Hoca elinde beyaz bir yumurtayla derse gelir. Bugünkü dersimizin konusu ileriyi görebilmek, deyip elindeki yumurtayı gösterir ve Şimdi bana ne gördüğünüzü söyleyin der.
Çocuklardan biri hariç hepsi “Yumurta” diye bağırır. Hoca: Olmadı çocuklar. Bir daha söyleyin der.
Yine çocuklardan biri hariç hepsi Beyaz bir yumurta diye bağırır. Hoca Beni anlayabildiğinizi sanmıyorum çocuklar. Yumurtaya bakınca ileride bir şey göremiyor musunuz? Kafanızı çalıştırın der.

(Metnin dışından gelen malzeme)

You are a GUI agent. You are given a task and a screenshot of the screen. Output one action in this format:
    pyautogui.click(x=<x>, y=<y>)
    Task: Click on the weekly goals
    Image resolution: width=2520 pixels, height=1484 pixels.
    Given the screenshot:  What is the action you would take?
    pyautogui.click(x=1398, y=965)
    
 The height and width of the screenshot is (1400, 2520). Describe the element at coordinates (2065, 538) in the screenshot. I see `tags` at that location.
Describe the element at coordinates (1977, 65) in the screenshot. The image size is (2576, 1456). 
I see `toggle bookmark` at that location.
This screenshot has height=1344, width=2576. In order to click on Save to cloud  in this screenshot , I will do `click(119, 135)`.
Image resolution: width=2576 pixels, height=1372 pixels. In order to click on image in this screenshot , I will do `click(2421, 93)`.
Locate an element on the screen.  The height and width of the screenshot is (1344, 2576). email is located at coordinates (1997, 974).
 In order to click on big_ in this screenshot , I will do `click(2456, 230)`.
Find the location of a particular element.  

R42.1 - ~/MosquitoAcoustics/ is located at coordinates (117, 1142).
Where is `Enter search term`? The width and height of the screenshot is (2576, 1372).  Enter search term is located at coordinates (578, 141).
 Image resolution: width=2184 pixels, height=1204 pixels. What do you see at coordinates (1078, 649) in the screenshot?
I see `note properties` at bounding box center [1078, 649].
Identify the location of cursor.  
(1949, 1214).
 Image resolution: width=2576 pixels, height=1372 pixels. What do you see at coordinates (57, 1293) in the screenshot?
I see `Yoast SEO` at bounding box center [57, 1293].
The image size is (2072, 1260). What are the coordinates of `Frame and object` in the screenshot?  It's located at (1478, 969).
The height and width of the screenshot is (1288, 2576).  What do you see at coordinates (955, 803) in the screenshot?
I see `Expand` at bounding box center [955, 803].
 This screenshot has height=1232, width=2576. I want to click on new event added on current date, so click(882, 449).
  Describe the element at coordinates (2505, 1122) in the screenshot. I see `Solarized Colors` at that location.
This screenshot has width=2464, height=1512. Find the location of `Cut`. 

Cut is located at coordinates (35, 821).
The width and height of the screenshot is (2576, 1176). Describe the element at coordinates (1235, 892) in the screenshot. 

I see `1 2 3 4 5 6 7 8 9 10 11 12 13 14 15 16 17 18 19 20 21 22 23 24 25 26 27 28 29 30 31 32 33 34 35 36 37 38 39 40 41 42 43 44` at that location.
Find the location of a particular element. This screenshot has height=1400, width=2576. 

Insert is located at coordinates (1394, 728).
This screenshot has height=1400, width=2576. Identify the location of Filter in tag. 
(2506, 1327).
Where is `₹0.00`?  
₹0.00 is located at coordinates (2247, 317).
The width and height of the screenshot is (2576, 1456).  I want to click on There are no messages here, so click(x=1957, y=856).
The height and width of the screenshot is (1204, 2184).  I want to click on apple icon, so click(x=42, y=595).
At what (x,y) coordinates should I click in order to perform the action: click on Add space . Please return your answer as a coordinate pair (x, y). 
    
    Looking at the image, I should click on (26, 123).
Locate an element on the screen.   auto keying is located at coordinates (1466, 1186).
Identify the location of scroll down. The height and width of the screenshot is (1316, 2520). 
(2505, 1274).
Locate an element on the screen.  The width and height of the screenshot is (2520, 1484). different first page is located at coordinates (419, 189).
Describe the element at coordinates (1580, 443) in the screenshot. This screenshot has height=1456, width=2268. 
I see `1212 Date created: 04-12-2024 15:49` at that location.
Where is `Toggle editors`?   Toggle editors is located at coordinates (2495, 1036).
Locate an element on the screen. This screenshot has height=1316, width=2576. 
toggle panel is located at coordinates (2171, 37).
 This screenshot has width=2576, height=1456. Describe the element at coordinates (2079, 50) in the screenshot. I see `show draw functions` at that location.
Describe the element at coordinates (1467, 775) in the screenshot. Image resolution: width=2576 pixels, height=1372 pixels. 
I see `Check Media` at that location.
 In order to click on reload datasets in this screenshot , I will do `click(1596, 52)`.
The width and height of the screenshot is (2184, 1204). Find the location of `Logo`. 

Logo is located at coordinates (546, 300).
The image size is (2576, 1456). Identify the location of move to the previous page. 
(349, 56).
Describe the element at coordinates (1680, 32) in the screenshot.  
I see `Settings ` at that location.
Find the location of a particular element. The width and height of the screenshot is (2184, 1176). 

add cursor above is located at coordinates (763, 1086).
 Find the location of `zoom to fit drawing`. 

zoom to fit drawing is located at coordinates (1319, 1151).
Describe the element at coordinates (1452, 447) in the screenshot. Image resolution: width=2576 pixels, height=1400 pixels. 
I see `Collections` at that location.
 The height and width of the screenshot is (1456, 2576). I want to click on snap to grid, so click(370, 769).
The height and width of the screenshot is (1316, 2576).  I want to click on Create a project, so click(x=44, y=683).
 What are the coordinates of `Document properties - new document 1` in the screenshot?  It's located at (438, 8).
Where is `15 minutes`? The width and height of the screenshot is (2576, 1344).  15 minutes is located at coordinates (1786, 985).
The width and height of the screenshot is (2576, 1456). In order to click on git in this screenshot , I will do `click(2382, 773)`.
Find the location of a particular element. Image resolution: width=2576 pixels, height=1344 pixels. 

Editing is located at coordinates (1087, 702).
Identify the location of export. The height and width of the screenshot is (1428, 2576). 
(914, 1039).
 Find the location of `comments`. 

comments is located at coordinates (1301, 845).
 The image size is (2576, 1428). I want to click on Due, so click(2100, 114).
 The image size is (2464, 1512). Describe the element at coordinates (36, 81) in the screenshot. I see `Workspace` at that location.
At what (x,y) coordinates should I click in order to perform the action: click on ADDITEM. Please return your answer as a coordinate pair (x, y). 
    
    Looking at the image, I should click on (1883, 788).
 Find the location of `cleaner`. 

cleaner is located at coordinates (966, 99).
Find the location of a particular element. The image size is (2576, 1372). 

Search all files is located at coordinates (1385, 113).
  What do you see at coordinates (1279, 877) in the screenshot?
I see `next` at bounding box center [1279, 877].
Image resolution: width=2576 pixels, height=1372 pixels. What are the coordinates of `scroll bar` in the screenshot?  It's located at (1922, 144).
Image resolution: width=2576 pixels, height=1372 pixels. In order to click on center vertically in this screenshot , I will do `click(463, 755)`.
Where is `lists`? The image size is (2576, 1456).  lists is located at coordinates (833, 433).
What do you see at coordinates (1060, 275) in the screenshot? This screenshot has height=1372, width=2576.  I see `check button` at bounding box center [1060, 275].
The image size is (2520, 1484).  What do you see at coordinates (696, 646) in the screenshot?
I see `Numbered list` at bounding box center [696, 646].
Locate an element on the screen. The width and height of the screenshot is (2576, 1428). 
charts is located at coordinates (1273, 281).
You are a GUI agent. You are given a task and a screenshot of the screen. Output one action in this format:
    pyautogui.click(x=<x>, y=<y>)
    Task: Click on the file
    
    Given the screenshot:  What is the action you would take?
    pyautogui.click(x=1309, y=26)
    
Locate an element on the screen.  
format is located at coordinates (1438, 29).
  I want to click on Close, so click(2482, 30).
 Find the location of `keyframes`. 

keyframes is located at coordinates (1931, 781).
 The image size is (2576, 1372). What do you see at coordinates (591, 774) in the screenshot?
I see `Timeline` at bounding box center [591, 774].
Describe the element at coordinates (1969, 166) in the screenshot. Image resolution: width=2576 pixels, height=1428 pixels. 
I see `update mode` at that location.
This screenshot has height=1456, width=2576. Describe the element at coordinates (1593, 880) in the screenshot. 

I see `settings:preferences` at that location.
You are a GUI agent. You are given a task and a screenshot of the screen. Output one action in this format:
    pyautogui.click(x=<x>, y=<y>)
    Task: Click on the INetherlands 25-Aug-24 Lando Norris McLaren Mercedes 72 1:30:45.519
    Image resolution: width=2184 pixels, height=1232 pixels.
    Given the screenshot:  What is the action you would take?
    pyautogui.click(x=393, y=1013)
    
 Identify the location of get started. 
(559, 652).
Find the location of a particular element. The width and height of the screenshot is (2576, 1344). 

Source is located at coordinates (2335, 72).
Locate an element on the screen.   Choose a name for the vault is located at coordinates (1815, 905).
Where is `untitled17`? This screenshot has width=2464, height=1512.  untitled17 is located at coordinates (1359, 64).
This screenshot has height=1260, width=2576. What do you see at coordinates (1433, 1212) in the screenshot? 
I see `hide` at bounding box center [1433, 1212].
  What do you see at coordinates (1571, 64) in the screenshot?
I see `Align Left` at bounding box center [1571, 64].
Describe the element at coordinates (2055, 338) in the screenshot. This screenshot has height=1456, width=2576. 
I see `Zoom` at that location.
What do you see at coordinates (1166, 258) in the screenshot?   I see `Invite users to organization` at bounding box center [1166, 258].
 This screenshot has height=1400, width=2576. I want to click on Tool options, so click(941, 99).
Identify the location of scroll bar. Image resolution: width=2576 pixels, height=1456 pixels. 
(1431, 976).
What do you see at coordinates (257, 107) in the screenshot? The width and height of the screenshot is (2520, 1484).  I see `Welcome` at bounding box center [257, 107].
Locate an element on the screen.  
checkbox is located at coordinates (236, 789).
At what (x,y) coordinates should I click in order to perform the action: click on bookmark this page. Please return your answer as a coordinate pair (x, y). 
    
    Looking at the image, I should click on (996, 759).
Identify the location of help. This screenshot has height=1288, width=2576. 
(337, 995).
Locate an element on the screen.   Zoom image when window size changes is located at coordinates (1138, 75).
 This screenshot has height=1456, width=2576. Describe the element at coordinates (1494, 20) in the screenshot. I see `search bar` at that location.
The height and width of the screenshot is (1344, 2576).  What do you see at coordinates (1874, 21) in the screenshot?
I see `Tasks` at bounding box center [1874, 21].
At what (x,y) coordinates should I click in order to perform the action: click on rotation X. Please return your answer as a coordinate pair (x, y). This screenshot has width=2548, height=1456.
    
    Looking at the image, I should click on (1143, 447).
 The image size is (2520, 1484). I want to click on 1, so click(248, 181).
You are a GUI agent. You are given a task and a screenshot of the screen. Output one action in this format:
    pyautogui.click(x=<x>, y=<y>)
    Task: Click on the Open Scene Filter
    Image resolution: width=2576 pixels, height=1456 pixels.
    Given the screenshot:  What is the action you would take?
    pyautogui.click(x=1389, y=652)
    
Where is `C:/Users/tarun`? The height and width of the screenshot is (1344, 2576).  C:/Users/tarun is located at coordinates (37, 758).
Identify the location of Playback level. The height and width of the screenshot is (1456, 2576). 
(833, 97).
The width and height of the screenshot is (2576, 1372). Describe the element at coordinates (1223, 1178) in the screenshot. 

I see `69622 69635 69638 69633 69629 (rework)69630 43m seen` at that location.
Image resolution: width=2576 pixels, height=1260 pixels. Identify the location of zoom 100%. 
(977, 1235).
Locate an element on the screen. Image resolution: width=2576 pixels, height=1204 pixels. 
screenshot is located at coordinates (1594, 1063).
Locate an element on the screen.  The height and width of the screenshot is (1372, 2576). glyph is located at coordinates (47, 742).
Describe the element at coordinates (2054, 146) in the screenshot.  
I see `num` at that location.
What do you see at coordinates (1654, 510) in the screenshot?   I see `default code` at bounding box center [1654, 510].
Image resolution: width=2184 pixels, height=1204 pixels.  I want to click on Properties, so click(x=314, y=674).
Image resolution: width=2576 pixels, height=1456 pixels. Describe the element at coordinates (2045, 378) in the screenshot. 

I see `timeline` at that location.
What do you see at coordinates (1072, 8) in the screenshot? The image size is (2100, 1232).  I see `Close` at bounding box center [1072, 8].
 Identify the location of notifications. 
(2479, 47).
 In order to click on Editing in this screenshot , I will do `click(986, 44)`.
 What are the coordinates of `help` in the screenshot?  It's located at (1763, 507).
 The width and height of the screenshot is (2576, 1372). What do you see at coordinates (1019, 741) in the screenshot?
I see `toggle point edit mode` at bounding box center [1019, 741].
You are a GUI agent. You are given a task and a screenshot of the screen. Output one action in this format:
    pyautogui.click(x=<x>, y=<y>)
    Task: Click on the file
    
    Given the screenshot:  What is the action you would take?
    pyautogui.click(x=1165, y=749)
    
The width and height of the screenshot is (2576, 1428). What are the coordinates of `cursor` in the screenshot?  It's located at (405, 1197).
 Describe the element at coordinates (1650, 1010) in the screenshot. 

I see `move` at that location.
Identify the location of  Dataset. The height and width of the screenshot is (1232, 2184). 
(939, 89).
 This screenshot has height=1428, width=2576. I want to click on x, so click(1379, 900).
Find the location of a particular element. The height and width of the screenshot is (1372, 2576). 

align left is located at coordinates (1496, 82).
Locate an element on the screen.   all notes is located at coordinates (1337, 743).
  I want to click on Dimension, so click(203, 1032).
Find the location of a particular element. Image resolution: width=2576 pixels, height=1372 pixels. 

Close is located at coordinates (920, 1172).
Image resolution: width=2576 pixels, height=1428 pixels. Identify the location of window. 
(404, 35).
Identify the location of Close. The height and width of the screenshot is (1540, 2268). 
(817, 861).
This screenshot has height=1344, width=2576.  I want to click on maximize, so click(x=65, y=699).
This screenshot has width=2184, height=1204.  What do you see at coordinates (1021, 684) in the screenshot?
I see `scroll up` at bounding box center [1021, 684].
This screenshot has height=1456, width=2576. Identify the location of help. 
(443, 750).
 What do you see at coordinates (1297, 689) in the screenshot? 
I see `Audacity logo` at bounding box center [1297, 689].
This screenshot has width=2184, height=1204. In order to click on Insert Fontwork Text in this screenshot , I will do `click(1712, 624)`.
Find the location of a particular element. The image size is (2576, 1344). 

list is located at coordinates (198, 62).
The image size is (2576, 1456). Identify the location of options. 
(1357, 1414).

Sınıftan bir çocuğu kaldırıp eline yumurtayı verir ve ne gördüğünü sorar. Çocuk yumurtayı evirip çevirip biraz düşündükten sonra sevinçle Civciv görüyorum hocam der. Hocanın yüzü güler ve Aferin der.
Yumurtayı sıra sıra çocukların elinde gezdirip ne gördüklerini sorar. Çocuklardan biri daha ileri giderek Tavuk görüyorum der, diğeri Beyaz bir tavuk görüyorum der. Hoca her cevapla daha da memnun olur. En sonunda yumurta sessizce oturan çocuğa gelir.
Çocuk yumurtayı eline alır, evirip çevirir, ışığa tutar, biraz bekledikten sonra “Omlet” der. Hocanın yüzü bir anda asılır ve bütün sınıf gülmeye başlar.
Arkadaşlarının birbirinden güzel cevaplarının yanında sessiz çocuğunki çok geri kalmıştır. Hoca, alay eder bir tonla “Demek öyle. Ben sana ne gördüğümü söyleyeyim istersen ufaklık. Ben buna bakınca fırında tavuk görüyorum,” diyerek çocuğa iyi bir ders verdiğini düşünür.
Çocuk iki cümleyle derse son noktayı koyar. Kusura bakmayın hocam ama bu yumurta döllenmemiş. Olup olabileceği en son şey omlettir!